**문제**
아래 데이터에서 "Click the red arrow annotation graphic"이 들어 있는 줄부터 "Action: [99, 83]"가 들어 있는 줄까지 양 끝 줄을 포함해 그대로 다시 쓰세요.

**주어진 데이터**
-=-=-

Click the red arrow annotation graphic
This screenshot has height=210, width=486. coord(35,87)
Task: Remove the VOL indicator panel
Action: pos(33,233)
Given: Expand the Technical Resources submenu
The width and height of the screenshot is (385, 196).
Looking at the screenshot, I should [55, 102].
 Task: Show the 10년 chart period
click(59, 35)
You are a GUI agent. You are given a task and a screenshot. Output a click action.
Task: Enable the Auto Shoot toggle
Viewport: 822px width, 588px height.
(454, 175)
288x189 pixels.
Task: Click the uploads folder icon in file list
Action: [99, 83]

-=-=-

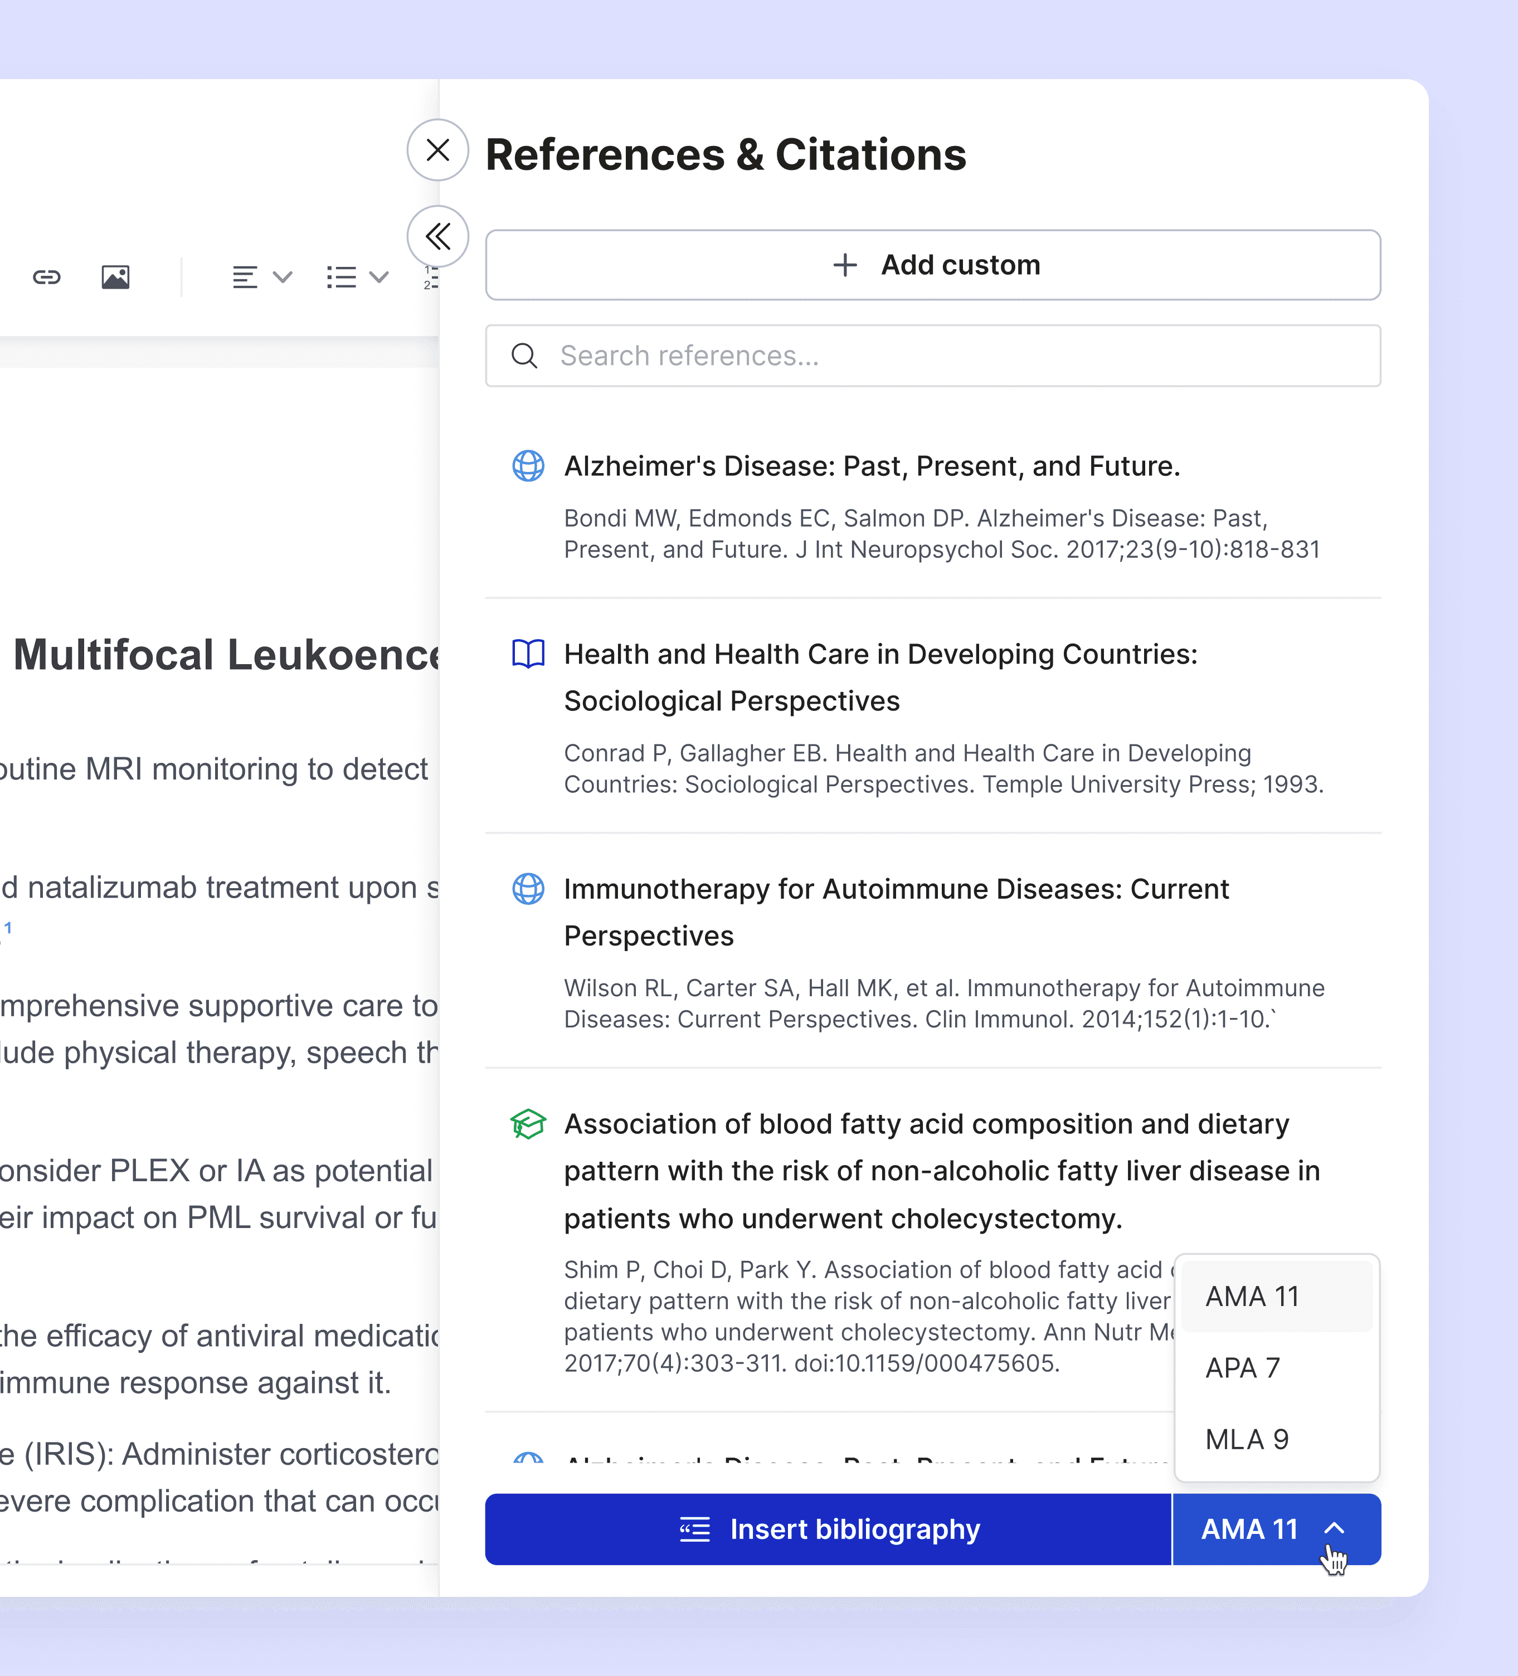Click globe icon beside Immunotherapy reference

-=-=-

**정답**
Click the red arrow annotation graphic
This screenshot has height=210, width=486. coord(35,87)
Task: Remove the VOL indicator panel
Action: pos(33,233)
Given: Expand the Technical Resources submenu
The width and height of the screenshot is (385, 196).
Looking at the screenshot, I should [55, 102].
 Task: Show the 10년 chart period
click(59, 35)
You are a GUI agent. You are given a task and a screenshot. Output a click action.
Task: Enable the Auto Shoot toggle
Viewport: 822px width, 588px height.
(454, 175)
288x189 pixels.
Task: Click the uploads folder icon in file list
Action: [99, 83]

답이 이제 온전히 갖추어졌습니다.